In Bootgly, these modules are not ordinary namespaces: **each module is an Interface**, and the interfaces are what define the I2P architecture itself.

## Interfaces

The concept of "Interfaces" in Bootgly has a very clear and defined meaning:

> "Interface is everything that connects two distinct systems, allowing them to communicate, interact or exchange information between them."

### Meaning

The word "interface" comes from Latin "inter" (between) and "facies" (face, appearance), which means "the surface or point of contact between two things"

The term "interface" can be used to refer to anything that unites two parts for communication. An interface is usually a layer of abstraction that allows different systems, components, or devices to communicate in a standardized way, even if they have been designed independently.

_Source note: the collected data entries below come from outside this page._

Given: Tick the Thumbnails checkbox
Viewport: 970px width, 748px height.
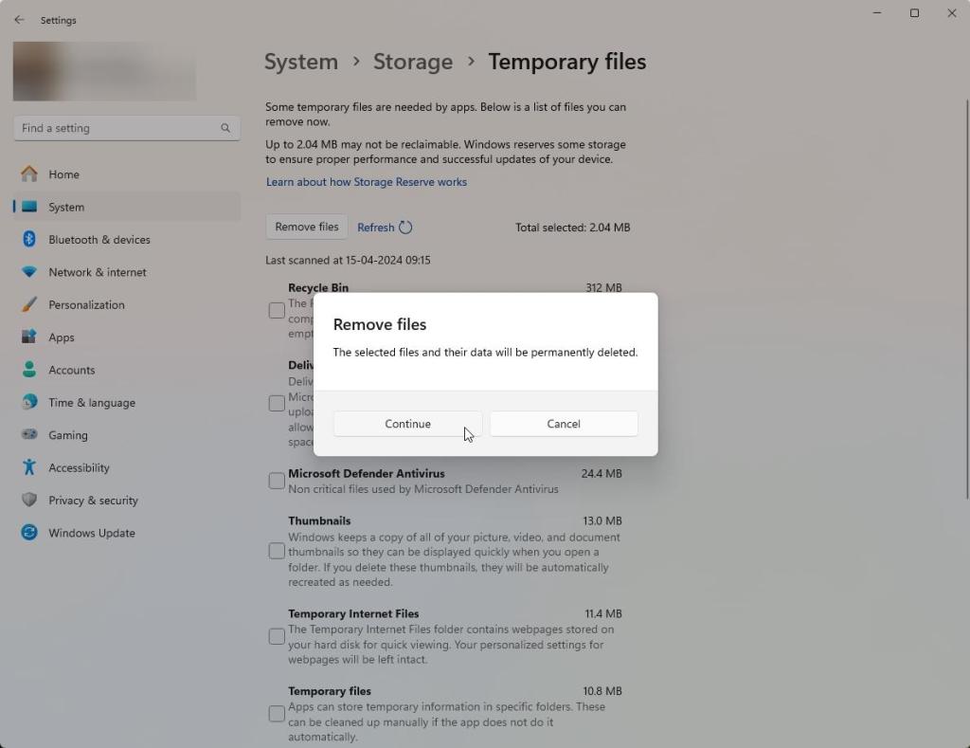Looking at the screenshot, I should [x=277, y=551].
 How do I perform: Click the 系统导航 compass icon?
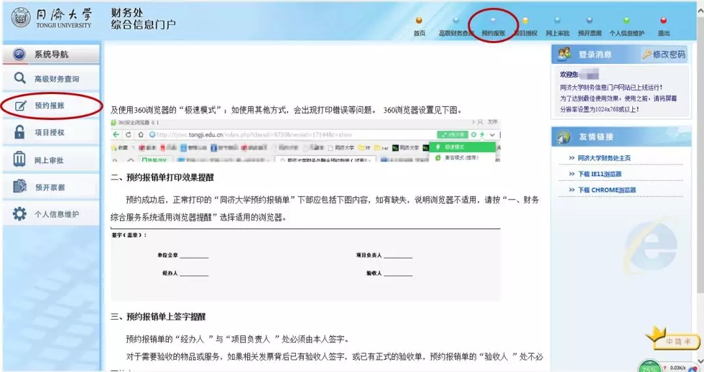[19, 54]
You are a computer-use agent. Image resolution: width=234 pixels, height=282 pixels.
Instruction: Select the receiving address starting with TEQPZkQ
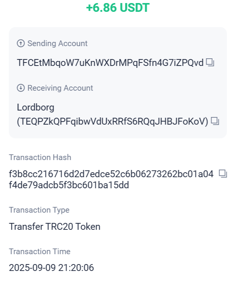[x=113, y=122]
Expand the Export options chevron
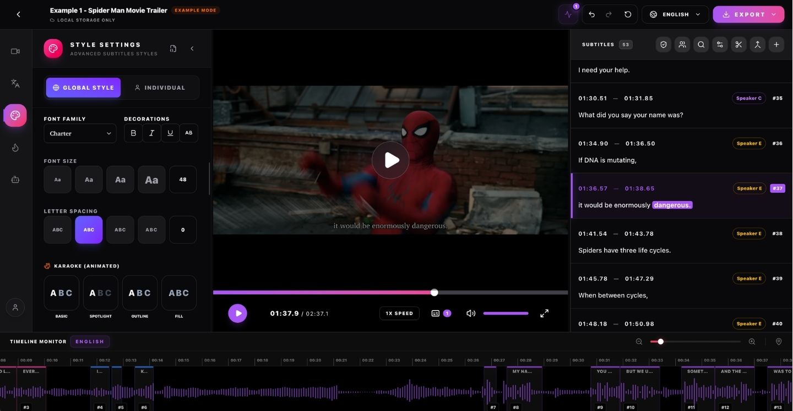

For example, an operating system has a user interface (UI) that allows users to interact with the system. This interface is designed to be used by people, and it offers a standardized way to access different features and functionalities of the system. Here we have the following interface:

`Person <-UI-> System`

Likewise, a program in the Front-end may have an application programming interface (API) that allows another application in the Back-end to communicate with it. Here we might have the following interface:

`App (Client) <-API-> (Server) DB`

### Bootgly Interfaces

In Bootgly, the base interfaces are:

- **ABI (Abstract Bootable Interface)** — Core bootstrap infrastructure: configs, data handling, IO, resources, and the template engine. The foundation everything else builds upon.
- **ACI (Abstract Common Interface)** — Shared utilities for observability: benchmarking, event system, logging, and the built-in test framework.
- **ADI (Abstract Data Interface)** — Data layer abstractions: database connections, table operations, and ORM foundations.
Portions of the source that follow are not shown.